Syd nodded to Vaughn. Thanking God for the plush carpeting that silenced his steps, he slid out of the racecar silently and moved behind Bob. Vaughn's quick arms used the loosened tie to grab Bob around the neck. Vaughn closed his eyes as Bob struggled and fell silent. Michael let Bob's limp body slip to the floor.
"He's OK," Syd commented. When Vaughn looked up at her quizzically, she continued. "I can see his . . . rotund belly moving. That usually means someone is breathing and is, therefore, alive."
"Alright.

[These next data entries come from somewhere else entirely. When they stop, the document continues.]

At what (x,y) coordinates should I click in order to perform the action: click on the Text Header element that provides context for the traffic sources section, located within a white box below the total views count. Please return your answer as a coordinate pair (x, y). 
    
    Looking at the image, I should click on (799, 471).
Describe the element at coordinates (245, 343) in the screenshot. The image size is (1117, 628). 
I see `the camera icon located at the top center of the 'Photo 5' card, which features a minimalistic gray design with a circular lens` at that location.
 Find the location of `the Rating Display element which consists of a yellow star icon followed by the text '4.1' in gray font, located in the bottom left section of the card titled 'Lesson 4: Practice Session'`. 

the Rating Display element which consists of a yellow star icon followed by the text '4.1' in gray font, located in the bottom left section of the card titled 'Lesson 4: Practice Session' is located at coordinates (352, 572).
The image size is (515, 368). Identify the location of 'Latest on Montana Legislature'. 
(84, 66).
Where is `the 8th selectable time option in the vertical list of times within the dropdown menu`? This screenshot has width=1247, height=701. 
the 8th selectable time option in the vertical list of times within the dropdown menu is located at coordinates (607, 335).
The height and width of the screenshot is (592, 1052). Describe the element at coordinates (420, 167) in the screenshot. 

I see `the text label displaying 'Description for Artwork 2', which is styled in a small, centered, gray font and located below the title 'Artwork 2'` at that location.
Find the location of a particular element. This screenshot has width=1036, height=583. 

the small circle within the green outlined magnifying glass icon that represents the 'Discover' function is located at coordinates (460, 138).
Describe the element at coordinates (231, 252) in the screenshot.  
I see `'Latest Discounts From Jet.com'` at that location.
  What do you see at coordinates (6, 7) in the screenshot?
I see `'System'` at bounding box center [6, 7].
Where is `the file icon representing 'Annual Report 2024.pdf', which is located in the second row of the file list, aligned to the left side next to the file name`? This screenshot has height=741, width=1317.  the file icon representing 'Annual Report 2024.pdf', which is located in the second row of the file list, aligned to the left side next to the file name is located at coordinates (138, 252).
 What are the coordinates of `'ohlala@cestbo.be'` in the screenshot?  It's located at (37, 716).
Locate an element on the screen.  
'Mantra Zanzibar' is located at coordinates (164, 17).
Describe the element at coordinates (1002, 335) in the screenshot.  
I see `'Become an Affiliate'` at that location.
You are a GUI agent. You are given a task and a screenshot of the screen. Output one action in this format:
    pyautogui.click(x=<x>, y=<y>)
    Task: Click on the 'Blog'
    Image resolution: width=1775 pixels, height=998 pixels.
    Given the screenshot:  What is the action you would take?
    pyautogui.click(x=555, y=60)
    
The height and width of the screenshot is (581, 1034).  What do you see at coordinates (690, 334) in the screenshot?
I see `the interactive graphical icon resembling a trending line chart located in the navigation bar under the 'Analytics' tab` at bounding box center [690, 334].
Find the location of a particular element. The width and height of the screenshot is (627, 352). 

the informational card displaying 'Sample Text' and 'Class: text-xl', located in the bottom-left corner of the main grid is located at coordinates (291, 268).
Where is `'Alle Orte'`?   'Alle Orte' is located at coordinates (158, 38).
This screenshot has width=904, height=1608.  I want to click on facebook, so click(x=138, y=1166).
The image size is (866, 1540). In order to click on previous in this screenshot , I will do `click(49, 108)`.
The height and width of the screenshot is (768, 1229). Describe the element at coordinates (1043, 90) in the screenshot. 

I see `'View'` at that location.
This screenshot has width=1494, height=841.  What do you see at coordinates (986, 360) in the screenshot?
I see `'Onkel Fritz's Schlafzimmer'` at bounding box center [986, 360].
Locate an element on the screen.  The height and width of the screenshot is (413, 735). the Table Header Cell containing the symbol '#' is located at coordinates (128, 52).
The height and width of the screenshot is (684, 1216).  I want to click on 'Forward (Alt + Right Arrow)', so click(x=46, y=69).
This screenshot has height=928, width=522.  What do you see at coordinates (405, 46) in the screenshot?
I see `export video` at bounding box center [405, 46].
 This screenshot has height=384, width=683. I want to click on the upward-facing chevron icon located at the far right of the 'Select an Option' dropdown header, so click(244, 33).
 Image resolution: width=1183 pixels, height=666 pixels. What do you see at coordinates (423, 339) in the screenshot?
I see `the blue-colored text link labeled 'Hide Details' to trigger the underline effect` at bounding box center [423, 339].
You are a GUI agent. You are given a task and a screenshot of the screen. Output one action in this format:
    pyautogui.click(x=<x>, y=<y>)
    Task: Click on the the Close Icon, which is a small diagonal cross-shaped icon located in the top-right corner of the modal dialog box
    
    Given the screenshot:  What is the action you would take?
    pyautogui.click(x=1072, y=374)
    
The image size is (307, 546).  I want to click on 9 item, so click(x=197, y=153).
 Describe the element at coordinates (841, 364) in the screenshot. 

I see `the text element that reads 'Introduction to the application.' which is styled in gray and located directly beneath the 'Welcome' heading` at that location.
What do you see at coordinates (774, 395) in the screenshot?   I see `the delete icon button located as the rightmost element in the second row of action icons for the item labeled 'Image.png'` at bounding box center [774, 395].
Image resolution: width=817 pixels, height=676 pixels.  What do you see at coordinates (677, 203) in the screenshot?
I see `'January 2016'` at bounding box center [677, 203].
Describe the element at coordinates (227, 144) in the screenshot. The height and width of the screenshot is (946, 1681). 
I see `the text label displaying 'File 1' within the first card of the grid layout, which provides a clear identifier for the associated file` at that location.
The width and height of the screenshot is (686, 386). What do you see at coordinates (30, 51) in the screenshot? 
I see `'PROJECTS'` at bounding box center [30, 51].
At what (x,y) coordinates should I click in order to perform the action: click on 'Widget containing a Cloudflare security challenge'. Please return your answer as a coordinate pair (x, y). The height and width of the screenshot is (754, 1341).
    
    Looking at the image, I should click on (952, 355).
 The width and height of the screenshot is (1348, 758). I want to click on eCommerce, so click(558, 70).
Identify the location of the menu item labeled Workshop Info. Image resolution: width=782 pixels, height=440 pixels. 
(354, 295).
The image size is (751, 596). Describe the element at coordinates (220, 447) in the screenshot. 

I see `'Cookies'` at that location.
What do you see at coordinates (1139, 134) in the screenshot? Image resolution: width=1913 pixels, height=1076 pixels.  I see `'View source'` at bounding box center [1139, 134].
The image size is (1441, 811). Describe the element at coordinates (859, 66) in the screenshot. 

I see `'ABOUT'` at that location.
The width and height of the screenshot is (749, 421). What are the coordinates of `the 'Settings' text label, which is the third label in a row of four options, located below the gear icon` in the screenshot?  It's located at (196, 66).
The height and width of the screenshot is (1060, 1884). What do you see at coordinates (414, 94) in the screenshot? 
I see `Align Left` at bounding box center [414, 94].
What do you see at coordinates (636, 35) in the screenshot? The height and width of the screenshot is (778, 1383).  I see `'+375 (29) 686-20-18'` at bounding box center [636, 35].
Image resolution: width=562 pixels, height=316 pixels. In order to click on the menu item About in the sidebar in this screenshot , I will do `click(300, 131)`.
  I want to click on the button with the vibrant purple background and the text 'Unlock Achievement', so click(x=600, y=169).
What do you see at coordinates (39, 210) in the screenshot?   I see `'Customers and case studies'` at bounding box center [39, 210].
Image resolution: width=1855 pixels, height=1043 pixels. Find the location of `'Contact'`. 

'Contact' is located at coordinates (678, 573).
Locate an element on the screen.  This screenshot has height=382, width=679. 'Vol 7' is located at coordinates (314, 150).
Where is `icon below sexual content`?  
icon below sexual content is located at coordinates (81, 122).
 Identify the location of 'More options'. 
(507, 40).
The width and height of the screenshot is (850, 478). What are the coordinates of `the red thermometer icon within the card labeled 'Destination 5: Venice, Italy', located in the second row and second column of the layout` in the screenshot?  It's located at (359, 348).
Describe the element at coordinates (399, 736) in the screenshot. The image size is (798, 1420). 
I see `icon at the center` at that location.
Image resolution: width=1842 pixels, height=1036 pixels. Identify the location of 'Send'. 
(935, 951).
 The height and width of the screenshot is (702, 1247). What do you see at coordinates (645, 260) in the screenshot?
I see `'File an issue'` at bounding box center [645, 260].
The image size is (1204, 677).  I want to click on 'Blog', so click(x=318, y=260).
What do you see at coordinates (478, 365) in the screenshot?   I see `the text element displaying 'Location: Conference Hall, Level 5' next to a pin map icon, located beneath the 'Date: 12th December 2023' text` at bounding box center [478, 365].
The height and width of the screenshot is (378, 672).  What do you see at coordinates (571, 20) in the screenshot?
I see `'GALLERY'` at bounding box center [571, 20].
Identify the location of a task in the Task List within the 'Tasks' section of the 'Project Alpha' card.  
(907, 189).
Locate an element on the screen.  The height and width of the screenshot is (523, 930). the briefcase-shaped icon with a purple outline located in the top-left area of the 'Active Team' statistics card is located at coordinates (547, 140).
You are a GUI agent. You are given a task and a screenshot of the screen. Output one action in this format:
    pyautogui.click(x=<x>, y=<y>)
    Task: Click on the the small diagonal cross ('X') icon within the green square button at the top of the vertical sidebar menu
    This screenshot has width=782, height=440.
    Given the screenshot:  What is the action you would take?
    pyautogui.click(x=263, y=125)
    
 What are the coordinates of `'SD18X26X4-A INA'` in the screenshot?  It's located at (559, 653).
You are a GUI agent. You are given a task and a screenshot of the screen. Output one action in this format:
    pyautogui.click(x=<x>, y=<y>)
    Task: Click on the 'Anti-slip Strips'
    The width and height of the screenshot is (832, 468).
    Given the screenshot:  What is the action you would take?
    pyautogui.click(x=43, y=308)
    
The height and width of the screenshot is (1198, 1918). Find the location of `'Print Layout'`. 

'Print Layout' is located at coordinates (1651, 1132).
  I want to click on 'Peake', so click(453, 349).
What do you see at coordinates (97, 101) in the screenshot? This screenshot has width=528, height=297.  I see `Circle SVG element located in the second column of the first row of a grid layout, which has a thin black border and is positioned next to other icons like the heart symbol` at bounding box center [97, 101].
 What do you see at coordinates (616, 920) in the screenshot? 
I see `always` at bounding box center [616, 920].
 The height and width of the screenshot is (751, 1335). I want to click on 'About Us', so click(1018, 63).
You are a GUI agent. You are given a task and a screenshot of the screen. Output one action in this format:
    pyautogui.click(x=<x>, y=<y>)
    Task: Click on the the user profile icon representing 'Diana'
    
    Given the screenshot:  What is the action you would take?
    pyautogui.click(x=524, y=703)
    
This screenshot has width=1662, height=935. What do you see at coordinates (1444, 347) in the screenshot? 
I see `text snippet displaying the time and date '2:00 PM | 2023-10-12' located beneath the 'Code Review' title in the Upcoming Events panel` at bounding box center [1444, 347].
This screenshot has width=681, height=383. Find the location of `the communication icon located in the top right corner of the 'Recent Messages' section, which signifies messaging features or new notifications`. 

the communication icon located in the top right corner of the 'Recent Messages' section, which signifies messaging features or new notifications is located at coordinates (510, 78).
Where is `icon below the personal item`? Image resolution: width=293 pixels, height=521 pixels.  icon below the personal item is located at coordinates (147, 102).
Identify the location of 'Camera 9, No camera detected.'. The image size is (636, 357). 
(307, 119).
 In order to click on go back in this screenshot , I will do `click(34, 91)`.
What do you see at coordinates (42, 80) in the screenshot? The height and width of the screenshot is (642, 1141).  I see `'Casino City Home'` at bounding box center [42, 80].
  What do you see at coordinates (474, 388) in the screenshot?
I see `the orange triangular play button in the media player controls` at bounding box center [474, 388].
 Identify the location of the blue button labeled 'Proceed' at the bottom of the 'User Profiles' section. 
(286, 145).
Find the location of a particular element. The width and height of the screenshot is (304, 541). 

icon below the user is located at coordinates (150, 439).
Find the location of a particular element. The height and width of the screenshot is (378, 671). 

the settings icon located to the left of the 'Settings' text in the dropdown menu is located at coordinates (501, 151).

How do we get you out of this thing?" Vaughn questioned gesturing to the absurdly shaped bed and the invisible manacles that held her there.
"Bob said there was a manual somewhere. He brought it in here when he loosened the restraints. I think he left it on the table over there."
Vaughn hurried to the computer-like machine desk and started to thumb through the multitude of miscellaneous papers.
"A Brief History of Bob" by Bob Hamelemah. Weird. Who would've thought his last name was Hamelemah.
"An In-depth History of Bob" by guess-who, dah-dah, Bob Hamelemah.
"Bob and Sven, *A Modern Day Romeo and Juliet*" by Reger Ivanavi. Reger? Wasn't that the guy Bob was always commenting on?
"War and Peace . . . " Finally! Something normal. ". . . as told by Bob" Never mind. So much for Tolstoy.
Vaughn was now at the last of the manuscripts. He held his breath and slowly read the title of the tome. "Bob's Many Miraculous Inventions". He picked up the work and paused. He could barely hold it's massive weight. There had better be an index or table of contents.
Vaughn opened the first page. "Chapter One: There Were Inventors. Then Came Bob." Oh crap. This was going to take a while. "Chapter Two: Bob's Early Experiments" Vaughn rolled his eyes. This guy had a massive ego! Finally, he flipped to the last pages. Rejoicing at finding the index and skimming it quickly, Michael flipped to page 789. "Sydys Handcuffs".
"Love, we have a problem."
"Dear?" Sydney raised her head from where she had been day dreaming of weddings, flowers, and cheap champagne.
"It's in what looks like Sanskrit."
"Umm. . . I don't speak Sanskrit, hun."
"I know. That's the problem. I don't either." They exchanged meaningful looks.
"Looks like I'm going to be here for a while. You might as well tie up Bob for the moment."